Ferreri enumeró el conjunto de obras cuyo proceso de ejecución comenzaría en 2026, luego del diseño técnico desarrollado en el primer año de gestión. En ese marco, recordó que a comienzos del próximo año se realizará la licitación pública internacional para la construcción de la represa de Casupá, en Florida, cuya ejecución está prevista para iniciarse en 2027.
Mirada del sindicato
Desde la Federación de Funcionarios de OSE (FFOSE), su presidente, Carlos Larrosa, advirtió que “la calidad del agua viene disminuyendo hace tiempo” y que “cada vez es más difícil de potabilizar”. En ese sentido, el sindicato plantea priorizar el consumo humano por encima del productivo.
Larrosa sostiene que existen proyectos históricos recomendados por técnicos del organismo que fueron postergados durante años.
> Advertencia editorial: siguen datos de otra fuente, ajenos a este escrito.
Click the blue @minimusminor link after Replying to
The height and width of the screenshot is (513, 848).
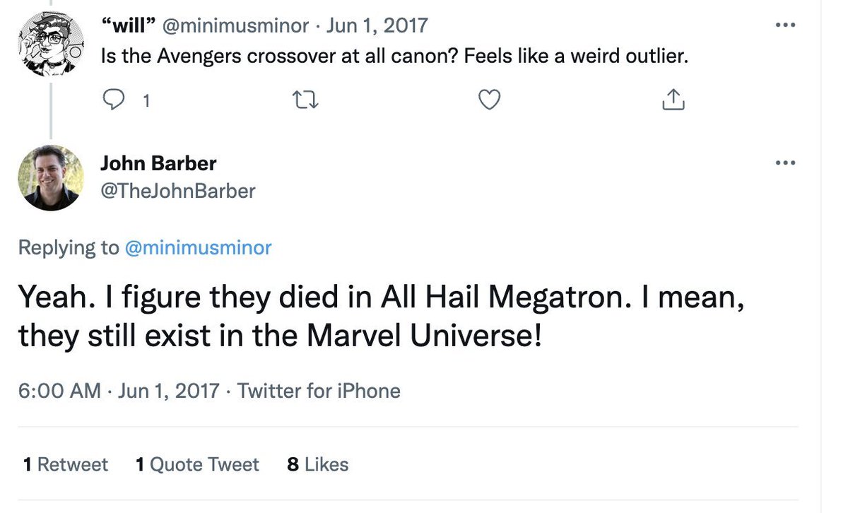(x=198, y=247)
Mencionó la represa de Casupá, la planta en el arroyo Solís Chico y la planta de lodos de Aguas Corrientes como iniciativas relevantes. “Hay muchas plantas en el interior que tienen muchos años. No podemos decir que estén al final de su ciclo, pero necesitan una inversión fuerte”, afirmó. Además, subrayó la necesidad de sustituir tuberías para reducir roturas y mejorar los tiempos de respuesta, en un sistema que quedó bajo la lupa tras la mayor crisis hídrica de las últimas décadas.